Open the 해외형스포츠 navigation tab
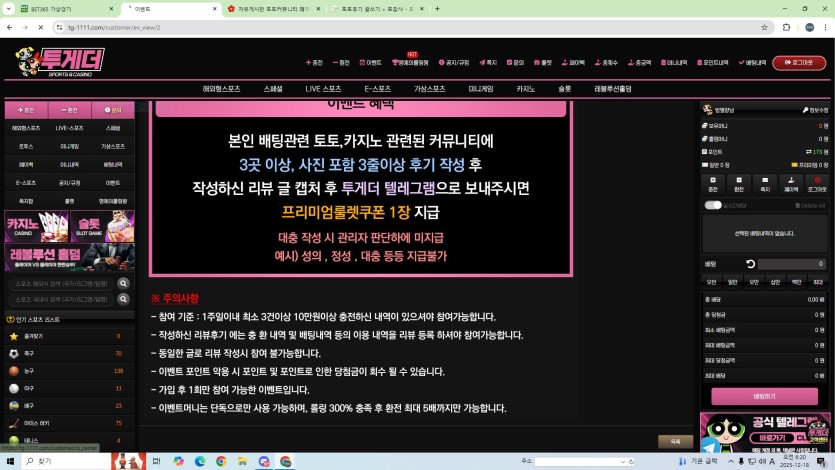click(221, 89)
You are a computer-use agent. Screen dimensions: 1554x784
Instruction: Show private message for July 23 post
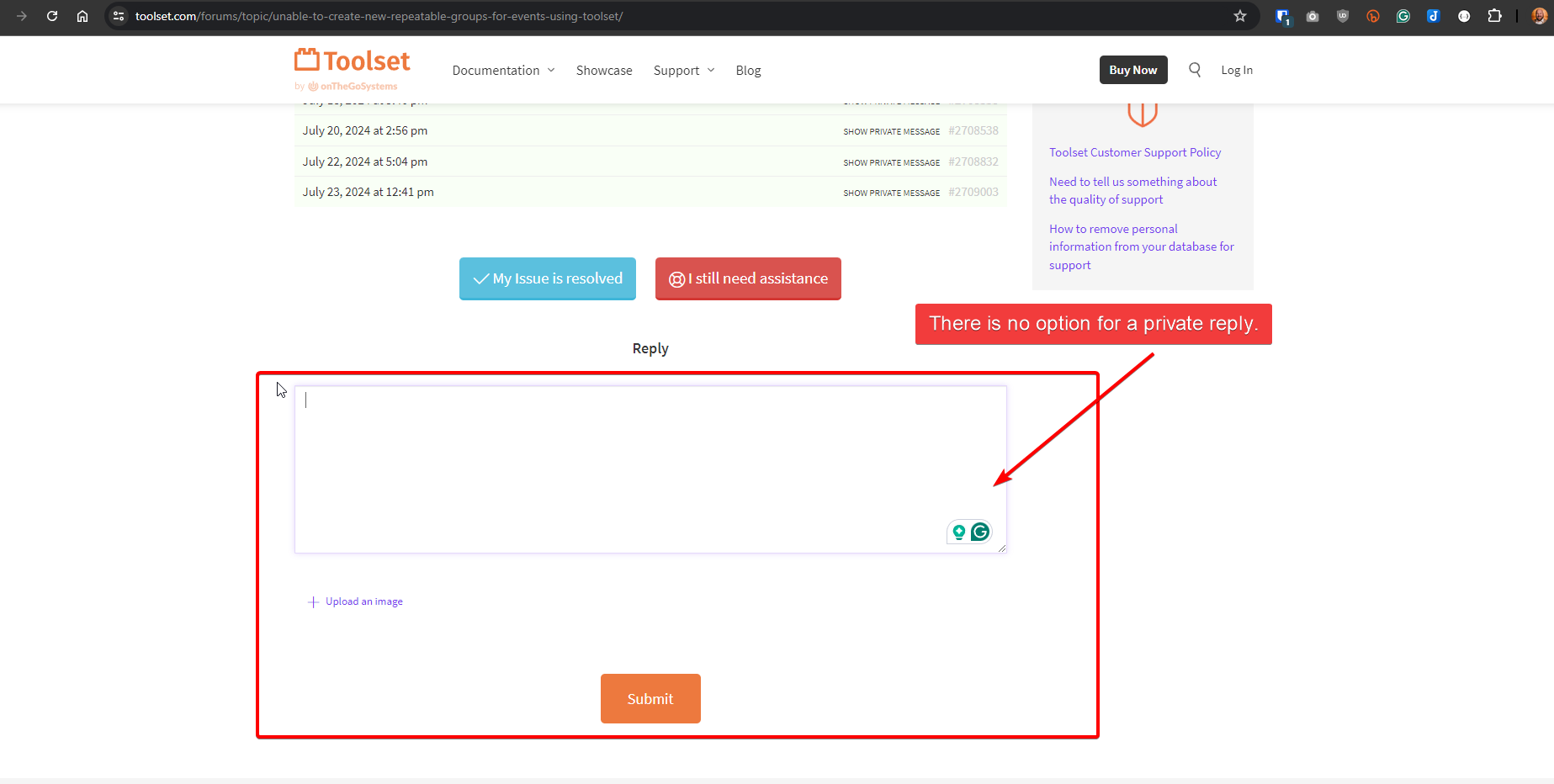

▬▬▬▬▬▬▬▬▬▬

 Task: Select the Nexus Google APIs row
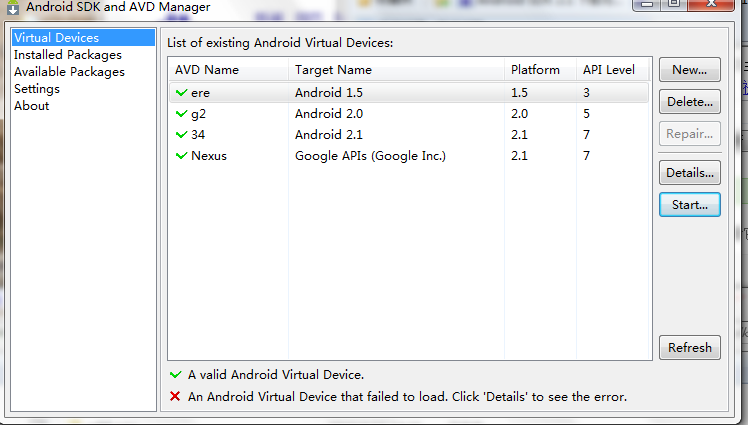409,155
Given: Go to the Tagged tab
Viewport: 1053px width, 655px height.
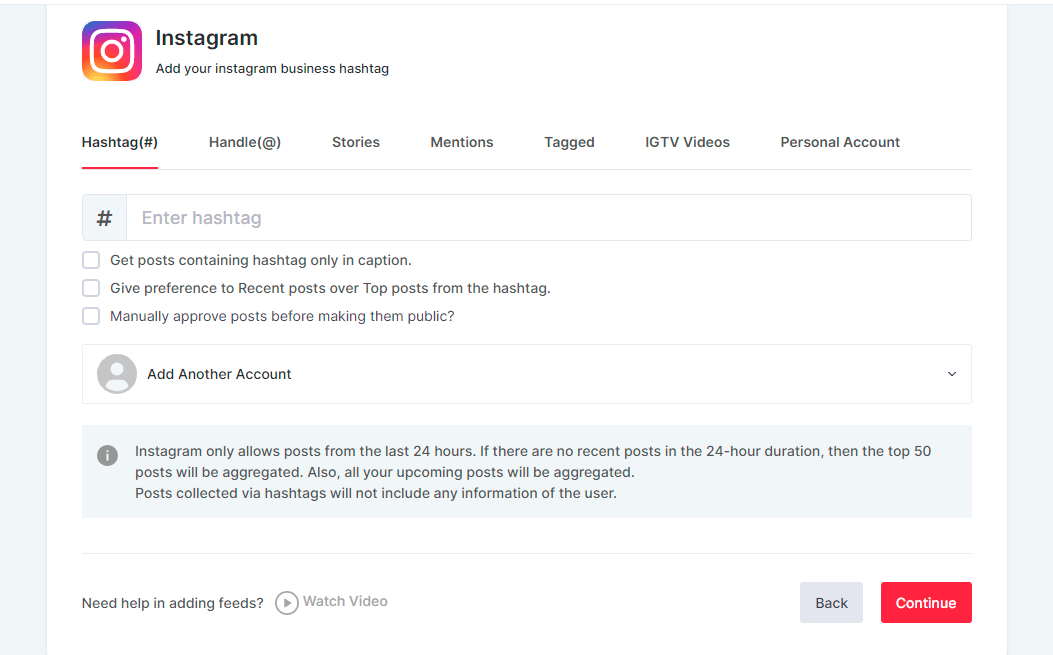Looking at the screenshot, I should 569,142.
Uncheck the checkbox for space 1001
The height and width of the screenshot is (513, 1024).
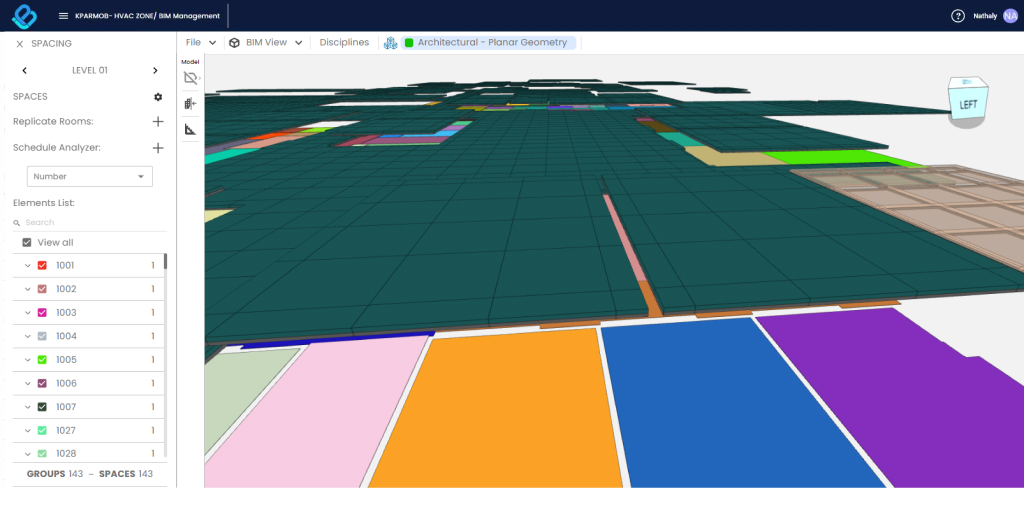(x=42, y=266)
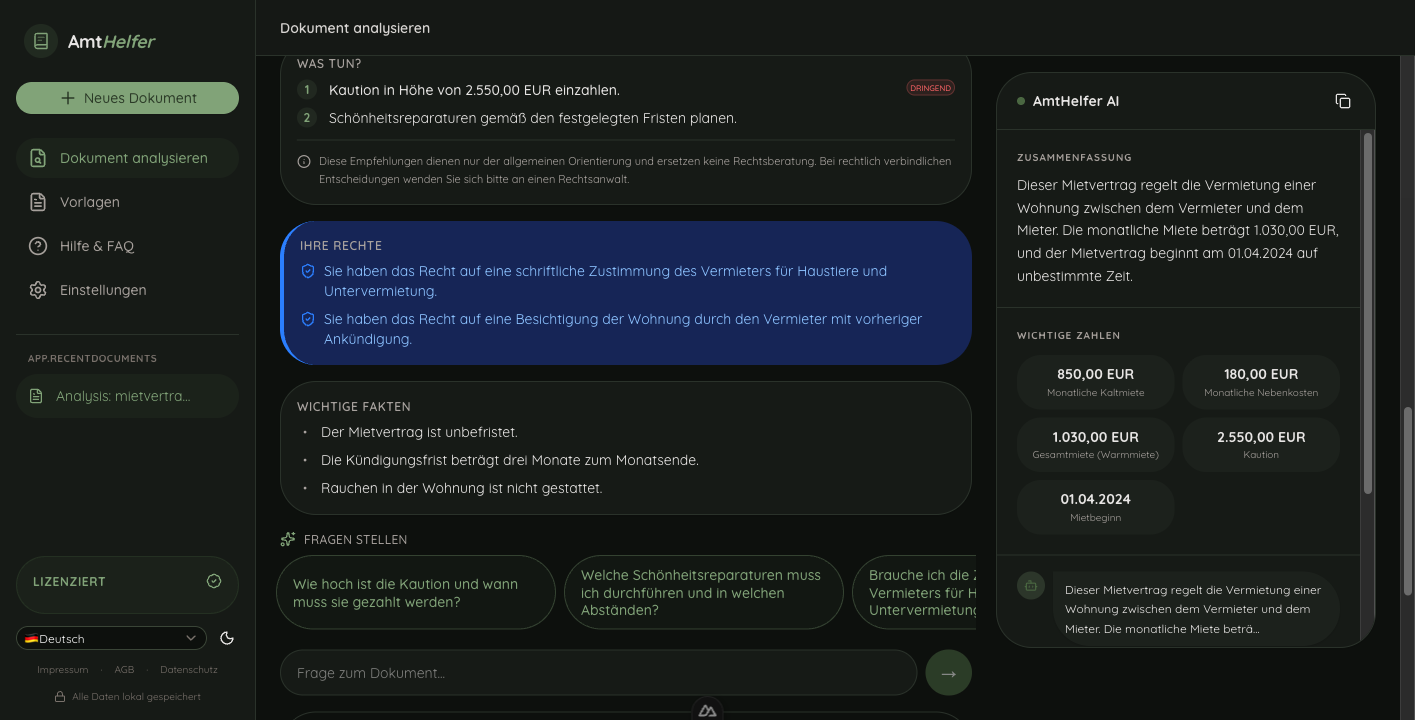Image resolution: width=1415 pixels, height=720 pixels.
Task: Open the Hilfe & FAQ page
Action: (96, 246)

▬▬▬▬▬▬▬▬▬▬

Work request
Your copy should hold the lines from the one with "Task: Select the Nexus Google APIs row" up to and including the one with "Uncheck the checkbox for space 1001", exactly as in the data above, and no pictures.

Response
 Task: Select the Nexus Google APIs row
409,155
Given: Go to the Tagged tab
Viewport: 1053px width, 655px height.
Looking at the screenshot, I should 569,142.
Uncheck the checkbox for space 1001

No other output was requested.